Records supplied START

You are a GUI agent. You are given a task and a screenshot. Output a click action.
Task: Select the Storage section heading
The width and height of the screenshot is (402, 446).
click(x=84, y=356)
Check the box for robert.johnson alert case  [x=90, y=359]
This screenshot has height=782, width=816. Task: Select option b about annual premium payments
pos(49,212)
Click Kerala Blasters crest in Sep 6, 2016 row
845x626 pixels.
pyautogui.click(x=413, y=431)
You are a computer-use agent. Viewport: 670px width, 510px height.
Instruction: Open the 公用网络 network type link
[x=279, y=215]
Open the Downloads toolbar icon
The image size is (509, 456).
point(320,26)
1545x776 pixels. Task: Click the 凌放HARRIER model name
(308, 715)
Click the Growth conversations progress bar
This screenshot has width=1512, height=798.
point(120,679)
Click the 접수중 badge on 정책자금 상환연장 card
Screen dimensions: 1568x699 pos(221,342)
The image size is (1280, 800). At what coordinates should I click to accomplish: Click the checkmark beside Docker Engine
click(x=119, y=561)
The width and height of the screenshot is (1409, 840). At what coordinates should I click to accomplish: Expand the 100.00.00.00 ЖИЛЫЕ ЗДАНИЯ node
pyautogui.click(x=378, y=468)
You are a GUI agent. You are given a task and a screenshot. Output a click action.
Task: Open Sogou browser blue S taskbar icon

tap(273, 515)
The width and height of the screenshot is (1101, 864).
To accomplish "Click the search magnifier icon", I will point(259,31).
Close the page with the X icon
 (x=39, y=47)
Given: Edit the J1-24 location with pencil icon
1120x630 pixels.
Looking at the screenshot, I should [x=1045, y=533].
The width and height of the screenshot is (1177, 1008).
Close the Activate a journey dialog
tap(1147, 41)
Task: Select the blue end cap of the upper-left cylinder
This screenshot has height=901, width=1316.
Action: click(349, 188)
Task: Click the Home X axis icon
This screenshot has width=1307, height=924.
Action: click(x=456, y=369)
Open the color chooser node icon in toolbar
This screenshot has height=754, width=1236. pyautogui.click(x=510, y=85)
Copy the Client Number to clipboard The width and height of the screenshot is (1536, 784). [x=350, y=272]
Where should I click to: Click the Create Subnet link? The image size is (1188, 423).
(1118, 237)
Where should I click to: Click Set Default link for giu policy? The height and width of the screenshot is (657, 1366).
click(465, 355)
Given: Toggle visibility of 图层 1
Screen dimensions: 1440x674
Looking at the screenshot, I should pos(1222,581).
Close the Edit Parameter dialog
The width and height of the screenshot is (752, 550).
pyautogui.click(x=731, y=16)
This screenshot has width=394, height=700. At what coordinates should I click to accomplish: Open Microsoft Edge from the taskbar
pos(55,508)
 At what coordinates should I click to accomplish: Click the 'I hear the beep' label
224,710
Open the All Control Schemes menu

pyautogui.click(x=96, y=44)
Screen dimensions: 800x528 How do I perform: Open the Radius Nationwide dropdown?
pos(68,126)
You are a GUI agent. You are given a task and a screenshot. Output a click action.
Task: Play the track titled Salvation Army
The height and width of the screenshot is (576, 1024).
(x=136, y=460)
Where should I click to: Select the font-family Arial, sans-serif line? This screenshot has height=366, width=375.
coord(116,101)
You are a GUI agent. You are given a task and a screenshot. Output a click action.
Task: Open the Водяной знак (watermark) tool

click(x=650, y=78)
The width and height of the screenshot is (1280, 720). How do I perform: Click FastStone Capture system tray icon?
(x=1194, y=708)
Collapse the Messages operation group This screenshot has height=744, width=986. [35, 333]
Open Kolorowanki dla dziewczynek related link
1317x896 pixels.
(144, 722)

Records supplied END

Copy out each line of the entries above that holds "Edit".

▶ _Task response_
Given: Edit the J1-24 location with pencil icon
Close the Edit Parameter dialog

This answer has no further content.